Monday, May 23

Interviewing

It's that time of the year where I have to be a barstad and put people through hell for no other reason than my own enjoyment. Ok, not quite, but it is currently recruiting season in my place of work, and as the resident C# guru (yes, I'm equally astonished), I've become a required part of the screening process.

So armed with my standard crib sheet (posted below, mainly for Zubs to show me up with) and a particular air of authority, I've spent the last week interviewing various people all at least 5 years older than I am, but in balance for a contract that will pay much more than what I earn. I couldn't have set up a more explosive situation if I tried.

But it's been a mixed bag. The general trend is that of poor quality, with most not being able to answer anything past the most basic questions. More exciting was the guy that appeared to want to punch me (I managed to keep my smile, but I'm sure that didn't help much), to a guy I had already interviewed (and rejected) last year.

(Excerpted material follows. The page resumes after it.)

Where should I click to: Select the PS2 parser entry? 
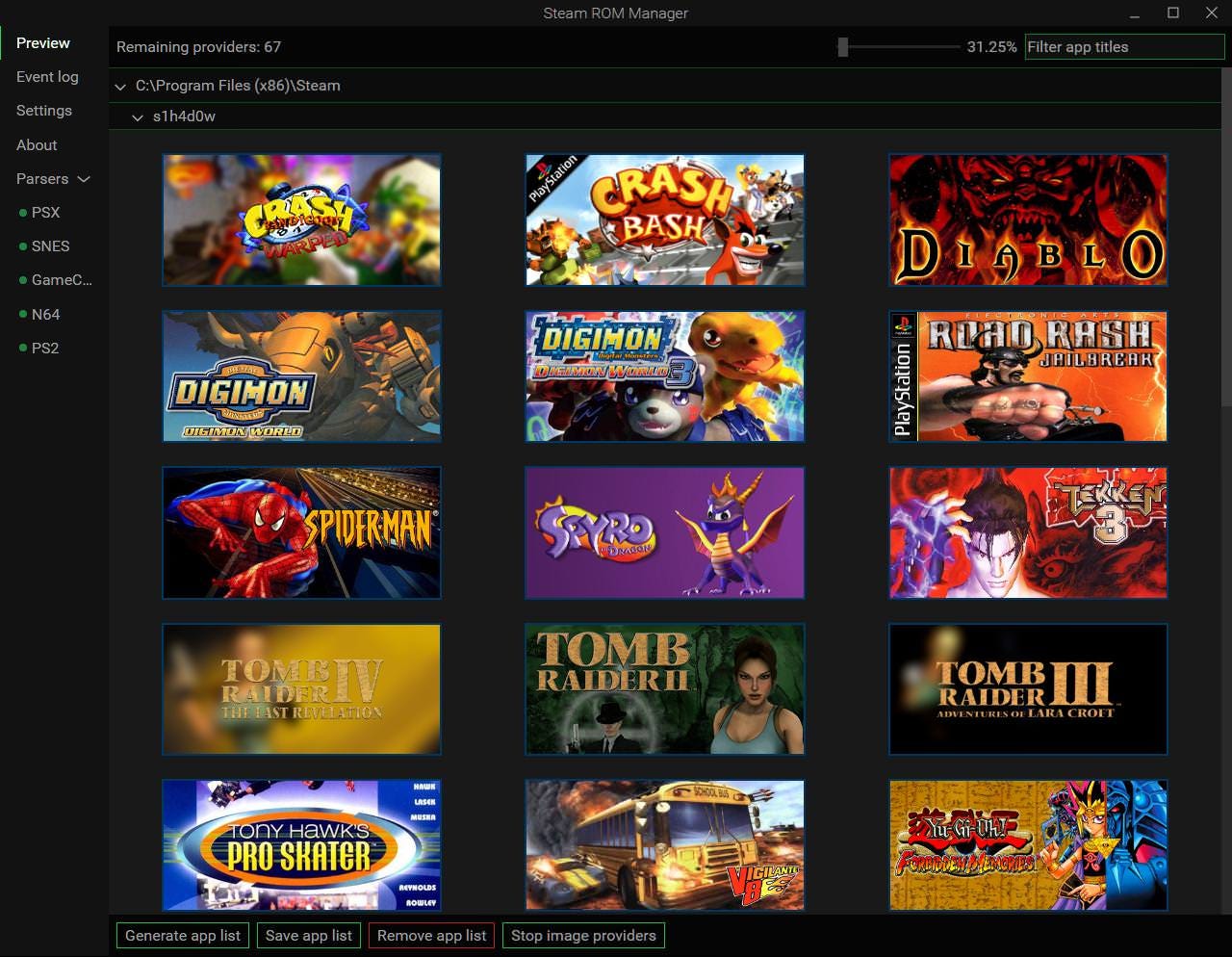coord(44,348)
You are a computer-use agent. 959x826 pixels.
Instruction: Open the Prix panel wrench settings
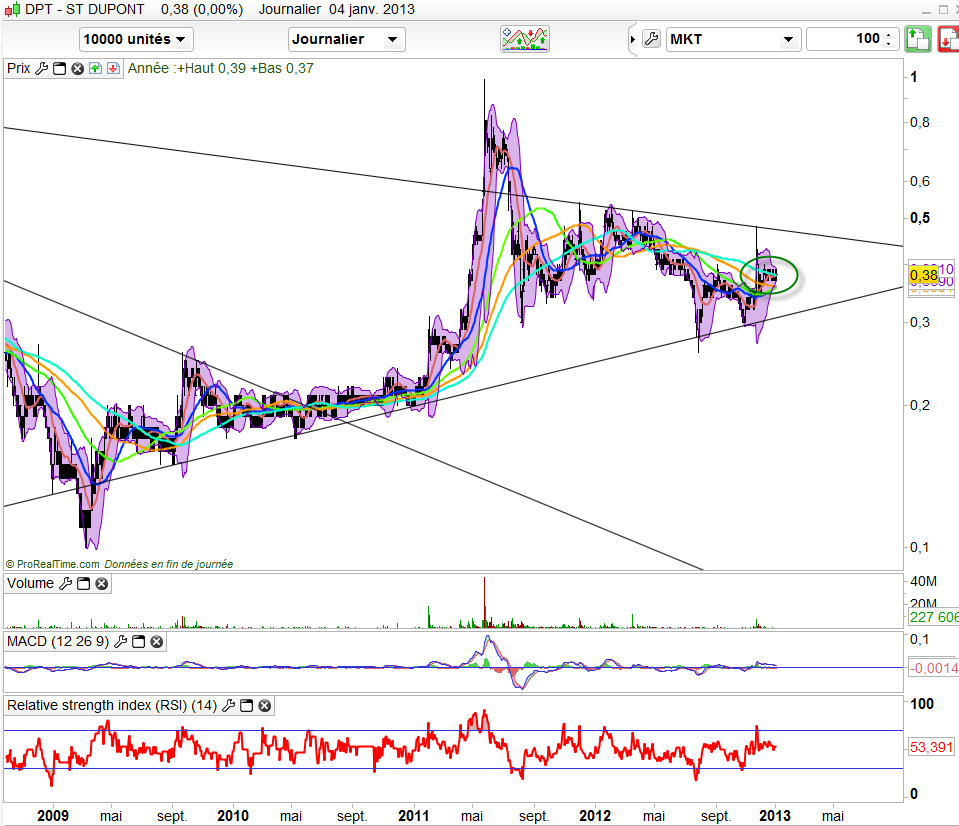41,69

So here I am questioning my interview technique both in the technical sense and personal sense. Are my questions too difficult? Am I too smug in the interview room? Am I not being flexible and considering at least in part the answers I was not expecting? Maybe, but there was one guy who thoroughly impressed me (and will probably get a contract in return), and so I'm assured I don't hate on everyone put in front of me.

Of course I'm still young and new to this and interviewer technique probably requires as much practice to get right as interviewing technique does. Still, there are times when I leave an interview and feel like a right git for putting these people through such an ordeal. Alternatively perhaps I'm flattering myself with the idea that they even consider it more than just a bad interview. Or more likely, perhaps you just can't get the help nowadays.

My interview questions:

1) Explain the key benefits that .NET etc have brought to development.

An essay question, so it's more about how he says stuff rather than what he says. If he gets stuck, you could prompt him with it's multilingual abilities, a rich framework, and native support for existing technologies like COM XML etc.

2) What is a property and how/why would you use one?

A straight forward factual/syntactical question. The format is as follows:

/////

private int PrivateIntegerVariable

int IntegerProperty
{
get
{
return PrivateIntegerVariable;
}
set
{
PrivateIntegerVariable = value;
}
}

/////

The point being that you can provide access to a private field via a kind of wrapper. The above is just returning and setting it quite straightforwardly, but in the get and set parts you can do almost anything that a method can (for example checking for valid values). Worth mentioning that they are effectively get/set methods (and compiled as such), so ask what the differences are. Can be used as databinding members.

3) What's the difference/relationship between a delegate and an event?

A bit of a subtle one so probably hard. Basically you don't have full access to an event; you can only remove event handlers which you have added yourself. Otherwise the same.

4) You have a method in a webservice that returns the trades executed today. It takes a lot of time to run each time it is called, and is called by multiple consumers at a faster rate than method takes to return. What would you do to make the service more efficient?

Another open question to check his problem solving skills. One possible solution is to queue up requests after the first one which will also deal with caching the results to provide to any outstanding requests. I'm sure there's more than one solution.

5) You have an object of unknown type that you only get a reference to at runtime. What part of the Framework would you use to a) analyse it and b) possibly exploit it?

Simply "Reflection". If he wants to expand, let him, but don't expect him to be a complete MSDN reference.

2 comments:

  1. >>So here I am questioning my interview technique both in the technical sense and personal sense.

    Does anyone sit in on with you during these interview?

    Do you recieve any feedback on your technique?

    >>More exciting was the guy that appeared to want to punch me (I managed to keep my smile, but I'm sure that didn't help much), to a guy I had already interviewed (and rejected) last year

    :o)

    lol you are so smug

    ReplyDelete
  2. :-/ uuuhh youre such a cow! I'd hate to be interviewed by you!